SpiderJerusalem said:
Calling some major bullshit on this one.Well, me and millions of others who would prove this theory wrong.
And even more have proven it right. That's why i said "rarely". And even the people who have proven it wrong, those relationships have a higher tendency towards cheating, because if just ONE of the partners want sex and the other doesn't, then guess what happens.
Listen, we're all different people, but some people have greater success with getting sex than others. When you have women who basically latch onto you at the first given opportunity they get, then you have to WORK with that and develop it into something further. If all you do is just show a lack of enthusiasm (whether you say no to sex, or just agree to it but reluctantly) then you aren't going to get anywhere.
For some, having sex early can easily drop all interest because they've seen the unattainable as attractive and desirable.
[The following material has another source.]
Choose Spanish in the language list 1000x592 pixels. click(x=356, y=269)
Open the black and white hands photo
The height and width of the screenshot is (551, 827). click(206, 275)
My experience tells me that in those cases, it's because the potential wasn't there to begin with, and it would NEVER have worked out. All you would have accomplished is postponing the inevitable. You see, if the desire for early sex (and by desire, i mean natural desires, no matter whether or not you're religious and your consciousness is trying to force that desire down) isn't there, it indicates a lack of attraction, and lack of attraction is a recipe for disaster.
This is probably the point where i should mention that all I'm saying here comes with the disclaimer "All rules have exceptions". But it's generally not a good idea to bet on the exception instead of the rule.
For others, it might take months to get up the nerve to be active sexually, even if the feelings are there.
...which is just like i said in my previous paragraph (although i used the word "Desire" rather than "Feelings").
If the DESIRE is there, then that means the ATTRACTION is there. Then it doesn't matter if you wait a bit because you have nerves (as long as the relationship survives the weeks where you attempt to gather it). The important things is just that it's there.
If it isn't, as it is clearly the case with Gratification, then it's going to show. Come to think of it, his case sounds very much like someone who isn't looking for love, but merely for the comfort of a female.
What about couples who've fallen in love over the internet and haven't actually had physical contact until waaay later into the relationship?
People looking for love on the internet (and by "looking for love" I'm talking about trying to use it as a serious solution, rather than just getting a couple of online-profiles to get in contact with hot women) are typically people who are desperate for someone to share their life with rather than desperate for someone to love, which is two different things. Maybe one or both of them have children, and they want to find a father/mother-figure for them etc. There can be many reasons, but most of the time, these people aren't truly in love. They're just happy to be together.
I'm not going to say that it's wrong doing it that way. If they are just looking for someone you can share your life and existence with and that's fulfilling enough for them, then by all means, i encourage them to get on board.
But my point here is that if one part is looking for love, and the other part isn't (even if they're trying to convince themself they are), then it just doesn't mix, and this is ESPECIALLY true in a case like Gratification if my gut feeling about him just looking for comfort is right. In that case, he isn't looking for love, and I'm not sure he is even looking for an actual relationship. He just wants comfort.
Edit: I should probably splice in here and mention that meeting your love online isn't impossible, but people who directly "fall in love over the internet" rarely truly fell in love. It's those I'm talking about.
Face it, relationships and love are not as easy to box in and ship out as you want to make them appear.
Relationships aren't, but love most certainly is. The reason some people might not think it is, is because they confuse "love" with things that aren't love at all, and that is why we have stuff like the Love FAQ in the first place: To help them sort things out!